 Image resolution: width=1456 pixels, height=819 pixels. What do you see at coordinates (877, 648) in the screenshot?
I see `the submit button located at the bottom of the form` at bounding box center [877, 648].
==
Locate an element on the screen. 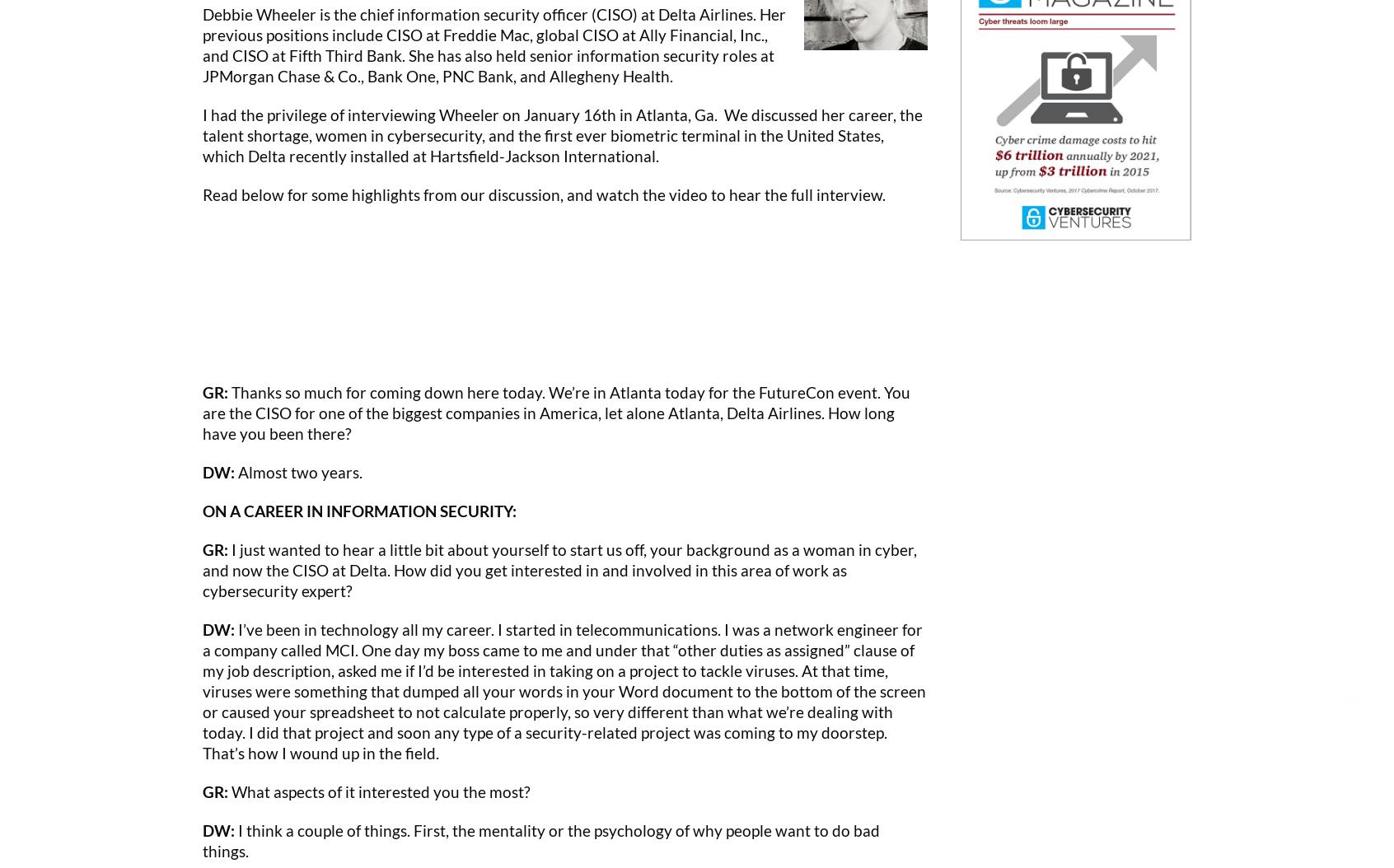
* * *
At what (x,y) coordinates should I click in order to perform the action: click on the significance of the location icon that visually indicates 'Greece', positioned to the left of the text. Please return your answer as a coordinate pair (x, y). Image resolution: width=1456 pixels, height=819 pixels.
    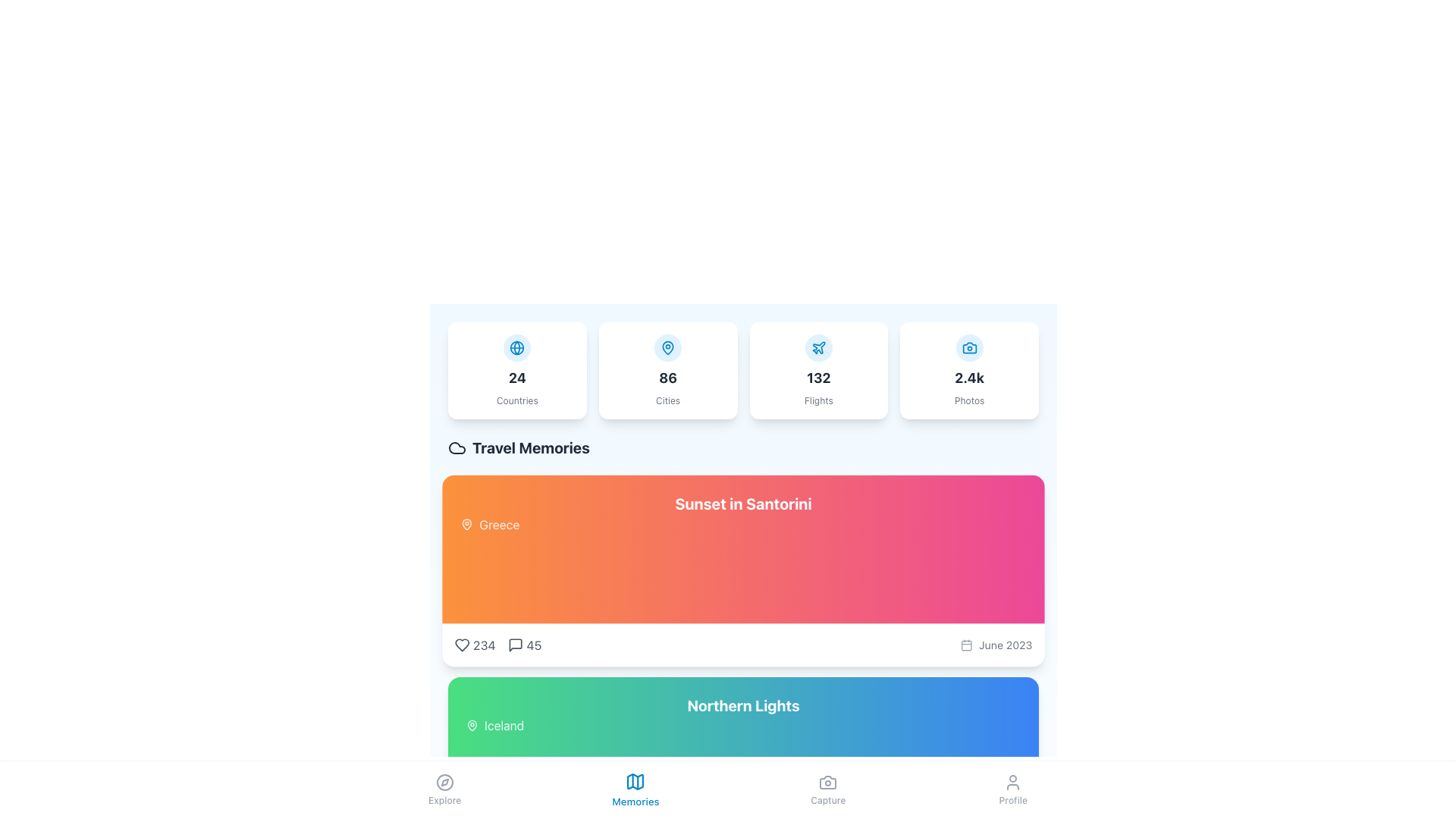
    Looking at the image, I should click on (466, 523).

* _WHAT IS NEEDED_
Convert the records from the line containing "Image resolution: width=1456 pixels, height=819 pixels. What" through the line containing "center [877, 648]." into a JSON list of strings, one string per line, with blank lines omitted.

* _SOLUTION BELOW_
[
  " Image resolution: width=1456 pixels, height=819 pixels. What do you see at coordinates (877, 648) in the screenshot?",
  "I see `the submit button located at the bottom of the form` at bounding box center [877, 648]."
]